Problem to solve -> Nothing but the lines from the one with "[Pinterest] (58, 2331)" through the final line of the entries should appear in the answer, copied exactly and without pictures.

Data under study ->

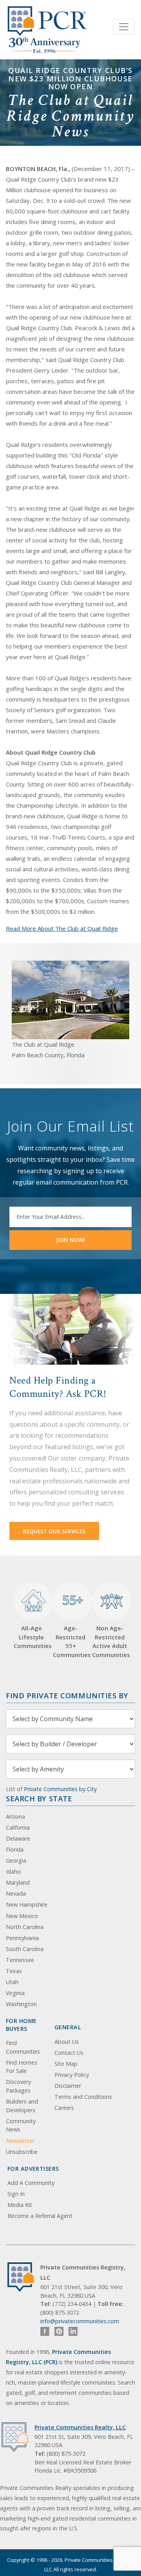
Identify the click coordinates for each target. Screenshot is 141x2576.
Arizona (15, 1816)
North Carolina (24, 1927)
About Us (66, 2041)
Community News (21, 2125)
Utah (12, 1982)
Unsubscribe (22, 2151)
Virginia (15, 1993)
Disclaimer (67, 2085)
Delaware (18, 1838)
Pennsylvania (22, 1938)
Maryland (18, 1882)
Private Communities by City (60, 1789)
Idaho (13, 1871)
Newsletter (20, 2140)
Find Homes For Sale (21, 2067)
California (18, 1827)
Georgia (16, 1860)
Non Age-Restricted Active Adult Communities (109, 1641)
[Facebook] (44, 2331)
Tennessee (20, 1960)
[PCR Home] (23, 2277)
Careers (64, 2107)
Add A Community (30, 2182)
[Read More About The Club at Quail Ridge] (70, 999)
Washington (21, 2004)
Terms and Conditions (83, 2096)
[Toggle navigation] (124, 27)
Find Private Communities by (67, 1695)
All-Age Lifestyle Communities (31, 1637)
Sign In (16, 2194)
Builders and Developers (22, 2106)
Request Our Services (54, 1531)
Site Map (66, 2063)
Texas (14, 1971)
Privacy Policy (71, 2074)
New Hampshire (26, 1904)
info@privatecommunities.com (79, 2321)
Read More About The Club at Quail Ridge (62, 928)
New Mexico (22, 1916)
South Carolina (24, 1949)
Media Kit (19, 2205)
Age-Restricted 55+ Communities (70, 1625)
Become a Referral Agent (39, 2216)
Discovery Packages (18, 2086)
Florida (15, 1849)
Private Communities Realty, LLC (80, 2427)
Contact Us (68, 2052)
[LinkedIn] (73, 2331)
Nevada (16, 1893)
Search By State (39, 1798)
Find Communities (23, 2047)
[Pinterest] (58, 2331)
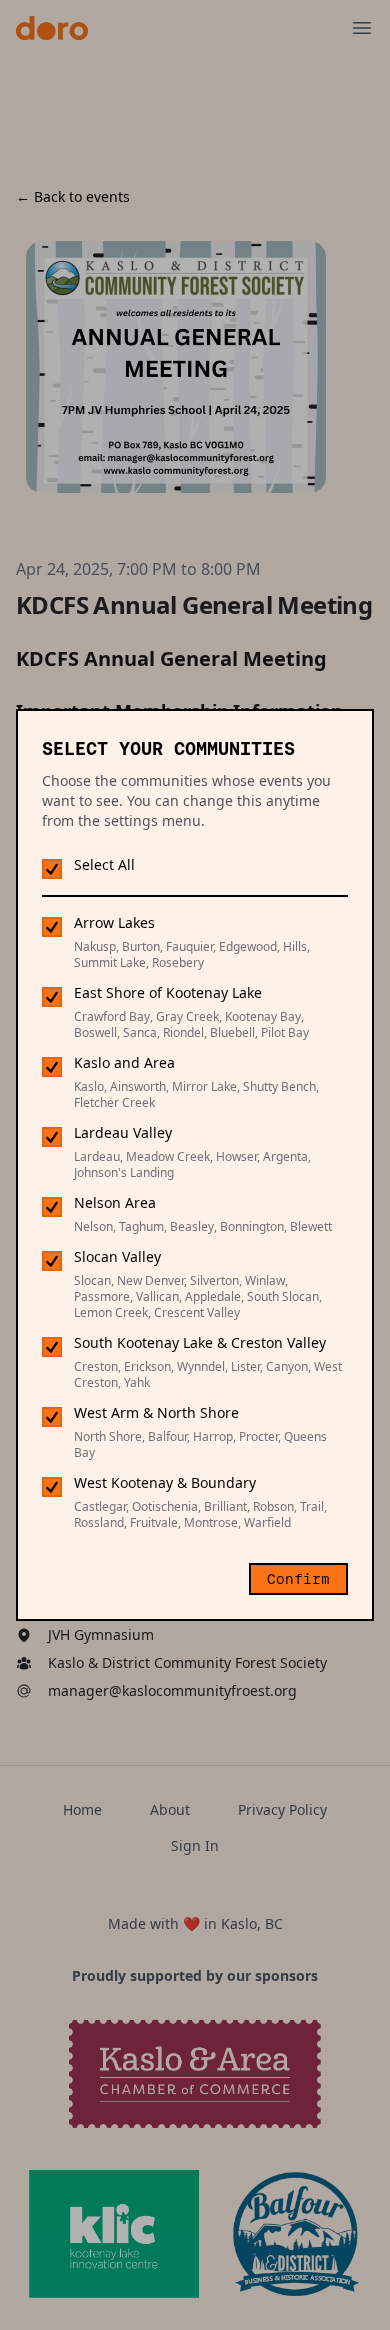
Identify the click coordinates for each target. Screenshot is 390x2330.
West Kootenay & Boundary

Answer box ->
[Pinterest] (58, 2331)
Identify the click coordinates for each target. Screenshot is 390x2330.
West Kootenay & Boundary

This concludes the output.